Wicklow solicitor gets three years in €750k mortgage fraud case

A Wicklow solicitor who fraudulently borrowed nearly €1m in mortgage bridging loans in an "elaborate and sophisticated deception" has been jailed for three years.

Wicklow solicitor gets three years in €750k mortgage fraud case

A Wicklow solicitor who fraudulently borrowed nearly €1m in mortgage bridging loans in an "elaborate and sophisticated deception" has been jailed for three years.

Mother-of-two Mary Miley (aged 56), along with mortgage broker Noel Ryan (aged 67), used forged documents to take out loans as part of a plan to buy and develop residential property. All the money borrowed is now gone.
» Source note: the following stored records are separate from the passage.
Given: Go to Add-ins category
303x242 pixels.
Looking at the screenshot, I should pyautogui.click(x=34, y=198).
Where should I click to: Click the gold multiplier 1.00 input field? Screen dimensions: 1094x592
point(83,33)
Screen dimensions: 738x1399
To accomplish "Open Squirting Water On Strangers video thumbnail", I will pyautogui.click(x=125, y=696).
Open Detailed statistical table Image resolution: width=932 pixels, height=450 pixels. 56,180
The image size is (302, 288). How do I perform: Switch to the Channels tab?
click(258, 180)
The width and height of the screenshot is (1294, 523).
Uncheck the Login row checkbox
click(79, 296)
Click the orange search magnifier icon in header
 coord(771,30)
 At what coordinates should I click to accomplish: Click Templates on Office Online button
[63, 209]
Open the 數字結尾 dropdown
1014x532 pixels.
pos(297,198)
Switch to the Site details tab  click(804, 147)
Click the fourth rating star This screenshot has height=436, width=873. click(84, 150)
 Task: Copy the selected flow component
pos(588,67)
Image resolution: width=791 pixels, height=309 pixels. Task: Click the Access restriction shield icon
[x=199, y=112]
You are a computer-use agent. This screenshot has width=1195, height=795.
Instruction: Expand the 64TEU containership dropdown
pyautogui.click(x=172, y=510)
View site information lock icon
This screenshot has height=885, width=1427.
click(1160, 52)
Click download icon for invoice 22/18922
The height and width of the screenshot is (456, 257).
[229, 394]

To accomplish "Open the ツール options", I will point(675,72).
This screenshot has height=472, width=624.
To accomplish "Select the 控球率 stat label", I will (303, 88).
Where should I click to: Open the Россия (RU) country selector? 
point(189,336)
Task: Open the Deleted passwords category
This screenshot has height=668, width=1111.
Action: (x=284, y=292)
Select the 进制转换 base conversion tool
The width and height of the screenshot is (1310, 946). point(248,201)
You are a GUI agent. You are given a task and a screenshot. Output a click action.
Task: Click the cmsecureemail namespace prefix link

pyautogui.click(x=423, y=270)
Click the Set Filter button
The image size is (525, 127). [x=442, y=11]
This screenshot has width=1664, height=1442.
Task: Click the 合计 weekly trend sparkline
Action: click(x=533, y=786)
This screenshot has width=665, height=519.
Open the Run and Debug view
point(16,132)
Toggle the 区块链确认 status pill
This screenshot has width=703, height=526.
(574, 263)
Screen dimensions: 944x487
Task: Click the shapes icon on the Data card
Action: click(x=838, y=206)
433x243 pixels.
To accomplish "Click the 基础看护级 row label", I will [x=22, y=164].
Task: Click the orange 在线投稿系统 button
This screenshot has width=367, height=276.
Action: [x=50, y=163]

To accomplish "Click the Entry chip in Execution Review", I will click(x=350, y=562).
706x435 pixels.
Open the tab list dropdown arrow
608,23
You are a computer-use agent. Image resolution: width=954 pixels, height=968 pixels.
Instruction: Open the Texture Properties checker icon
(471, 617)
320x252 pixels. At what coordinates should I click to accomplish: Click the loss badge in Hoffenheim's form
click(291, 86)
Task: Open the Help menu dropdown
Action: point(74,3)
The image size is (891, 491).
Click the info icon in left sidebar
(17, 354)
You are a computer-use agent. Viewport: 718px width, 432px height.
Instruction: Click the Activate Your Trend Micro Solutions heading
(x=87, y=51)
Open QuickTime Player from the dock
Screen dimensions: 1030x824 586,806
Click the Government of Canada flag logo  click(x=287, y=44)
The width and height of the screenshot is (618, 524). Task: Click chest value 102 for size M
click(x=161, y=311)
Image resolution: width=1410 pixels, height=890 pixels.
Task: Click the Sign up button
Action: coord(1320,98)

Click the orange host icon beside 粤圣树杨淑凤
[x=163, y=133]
Miley of Duncairn Avenue, Bray pleaded guilty at Dublin Circuit Criminal Court to sample charges under the Theft and Fraud Act between January 2006 and February 2008.

Ryan of Ballinapierce, Enniscorthy, Co Wexford pleaded guilty to a single charge under the same act, namely that he aided and abetted Miley.

Judge Leonie Reynolds suspended a jail term of 18 months on Ryan on condition that he fully pay back the money he stole within that time.

Miley used a false passport and driving licence to apply for three loans totalling €750,000 from Secured Property Loans Mortgages (SPL) in October 2007 and February 2008.

She also obtained a short-term mortgage from Start Mortgages of €179,100 in January 2006.

Now retired and in receipt of an old age pension, Ryan was the mortgage broker who acted as an accomplice to Miley. He transferred on two of the loans to SPL even though he knew the loan applications were made out to Mary Doore, which was the solicitor's maiden name.

Judge Reynolds said that Miley had violated her position of trust in a most reprehensible manner.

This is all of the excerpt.